→ PROBLEM TO SOLVE
All the lines below need to be output exactly, apart from any images.
________________________
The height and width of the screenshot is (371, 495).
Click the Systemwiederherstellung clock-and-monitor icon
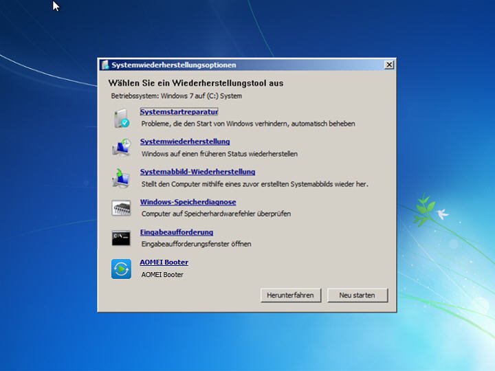(121, 147)
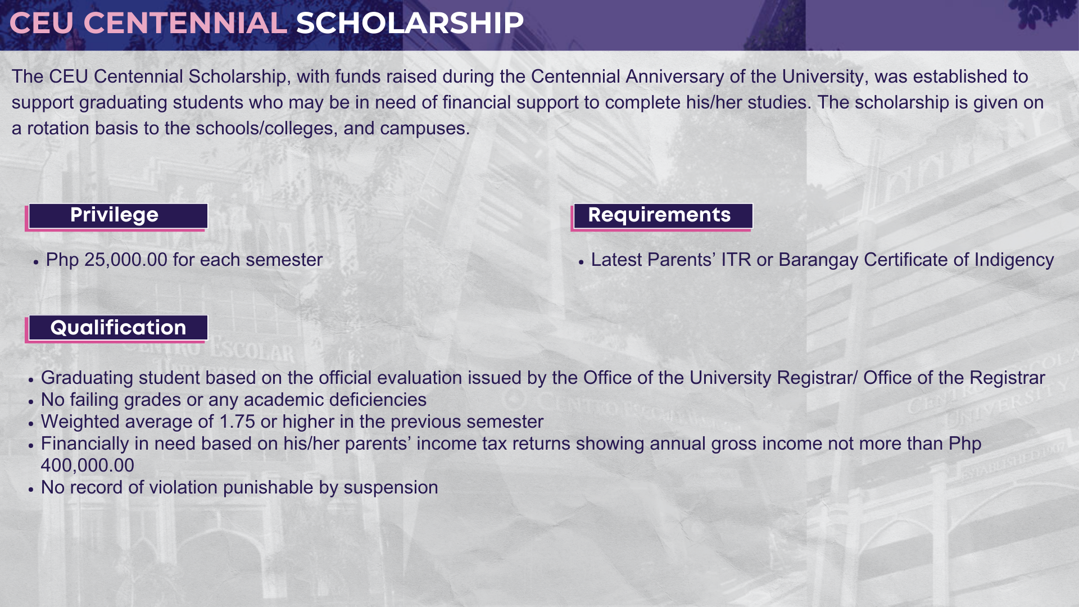Click the Graduating student qualification bullet
The image size is (1079, 607).
[543, 378]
________________________
→ TASK RESPONSE
The height and width of the screenshot is (371, 495).
Click the Systemwiederherstellung clock-and-monitor icon
(121, 147)
Click the Graduating student qualification bullet
The image size is (1079, 607).
[543, 378]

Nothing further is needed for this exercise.